Your assignment: Among the entries that follow, the required portion opens with the line containing "[더 보기] (44, 984)" and closes with the line containing "Не Білoзір! Спpавжнє". Give that portion again exactly, and nothing else.

Collected data entries

****************************************

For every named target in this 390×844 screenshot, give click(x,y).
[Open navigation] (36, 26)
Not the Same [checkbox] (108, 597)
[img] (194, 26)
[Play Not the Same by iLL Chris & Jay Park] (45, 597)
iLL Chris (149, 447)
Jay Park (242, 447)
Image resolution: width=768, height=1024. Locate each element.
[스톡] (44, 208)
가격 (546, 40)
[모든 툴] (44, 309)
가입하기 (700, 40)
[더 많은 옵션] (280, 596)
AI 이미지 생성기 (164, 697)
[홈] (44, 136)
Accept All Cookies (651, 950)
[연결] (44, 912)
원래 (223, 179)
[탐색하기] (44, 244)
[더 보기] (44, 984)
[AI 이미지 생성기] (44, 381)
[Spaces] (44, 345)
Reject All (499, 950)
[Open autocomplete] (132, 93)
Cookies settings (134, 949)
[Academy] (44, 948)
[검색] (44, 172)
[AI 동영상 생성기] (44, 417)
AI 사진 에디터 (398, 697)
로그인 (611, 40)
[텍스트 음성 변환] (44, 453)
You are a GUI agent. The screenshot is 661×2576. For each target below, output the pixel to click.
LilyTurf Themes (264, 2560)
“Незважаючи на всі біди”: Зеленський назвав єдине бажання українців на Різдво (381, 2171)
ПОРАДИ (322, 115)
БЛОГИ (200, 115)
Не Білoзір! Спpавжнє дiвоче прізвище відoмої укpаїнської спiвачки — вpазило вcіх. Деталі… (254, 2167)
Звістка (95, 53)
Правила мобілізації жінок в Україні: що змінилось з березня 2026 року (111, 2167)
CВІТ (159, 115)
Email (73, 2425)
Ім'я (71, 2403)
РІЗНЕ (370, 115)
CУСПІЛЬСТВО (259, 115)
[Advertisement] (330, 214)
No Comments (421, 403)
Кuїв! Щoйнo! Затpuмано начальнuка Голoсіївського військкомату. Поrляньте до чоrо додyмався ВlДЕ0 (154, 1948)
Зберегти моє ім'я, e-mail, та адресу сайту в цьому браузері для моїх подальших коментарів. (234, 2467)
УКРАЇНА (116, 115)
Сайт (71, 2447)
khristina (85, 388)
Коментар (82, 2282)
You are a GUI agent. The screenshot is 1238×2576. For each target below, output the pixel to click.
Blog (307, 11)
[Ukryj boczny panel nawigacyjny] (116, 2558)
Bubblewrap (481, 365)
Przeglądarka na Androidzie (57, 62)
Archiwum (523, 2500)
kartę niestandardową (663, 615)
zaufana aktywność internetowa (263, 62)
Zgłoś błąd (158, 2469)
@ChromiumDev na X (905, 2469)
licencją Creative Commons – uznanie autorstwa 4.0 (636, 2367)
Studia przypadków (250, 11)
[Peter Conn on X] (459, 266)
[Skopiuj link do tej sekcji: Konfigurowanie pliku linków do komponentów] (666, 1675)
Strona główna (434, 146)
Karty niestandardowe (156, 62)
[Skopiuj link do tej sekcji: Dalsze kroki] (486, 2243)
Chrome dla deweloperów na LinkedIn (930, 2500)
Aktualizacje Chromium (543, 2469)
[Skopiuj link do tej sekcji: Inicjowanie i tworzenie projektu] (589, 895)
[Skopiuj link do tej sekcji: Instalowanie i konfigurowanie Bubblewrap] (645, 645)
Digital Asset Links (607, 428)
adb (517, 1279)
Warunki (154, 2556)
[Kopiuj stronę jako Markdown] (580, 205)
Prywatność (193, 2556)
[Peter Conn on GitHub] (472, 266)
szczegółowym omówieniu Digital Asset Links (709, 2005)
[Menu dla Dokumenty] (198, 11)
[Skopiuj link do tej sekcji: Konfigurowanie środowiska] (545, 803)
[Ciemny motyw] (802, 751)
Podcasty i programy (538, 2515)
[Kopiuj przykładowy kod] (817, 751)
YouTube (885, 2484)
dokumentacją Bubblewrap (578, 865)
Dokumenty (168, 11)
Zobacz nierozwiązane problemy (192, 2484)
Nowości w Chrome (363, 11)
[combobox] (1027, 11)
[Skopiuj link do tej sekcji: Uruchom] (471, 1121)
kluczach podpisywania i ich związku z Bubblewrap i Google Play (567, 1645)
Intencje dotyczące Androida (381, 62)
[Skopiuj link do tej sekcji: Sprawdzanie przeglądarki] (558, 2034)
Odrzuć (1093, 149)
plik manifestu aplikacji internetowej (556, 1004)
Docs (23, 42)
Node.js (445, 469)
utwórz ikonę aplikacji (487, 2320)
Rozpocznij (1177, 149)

****************************************

Task solution:
[더 보기] (44, 984)
[AI 이미지 생성기] (44, 381)
[Spaces] (44, 345)
Reject All (499, 950)
[Open autocomplete] (132, 93)
Cookies settings (134, 949)
[Academy] (44, 948)
[검색] (44, 172)
[AI 동영상 생성기] (44, 417)
AI 사진 에디터 (398, 697)
로그인 (611, 40)
[텍스트 음성 변환] (44, 453)
You are a GUI agent. The screenshot is 661×2576. For each target below, output the pixel to click.
LilyTurf Themes (264, 2560)
“Незважаючи на всі біди”: Зеленський назвав єдине бажання українців на Різдво (381, 2171)
ПОРАДИ (322, 115)
БЛОГИ (200, 115)
Не Білoзір! Спpавжнє дiвоче прізвище відoмої укpаїнської спiвачки — вpазило вcіх. Деталі… (254, 2167)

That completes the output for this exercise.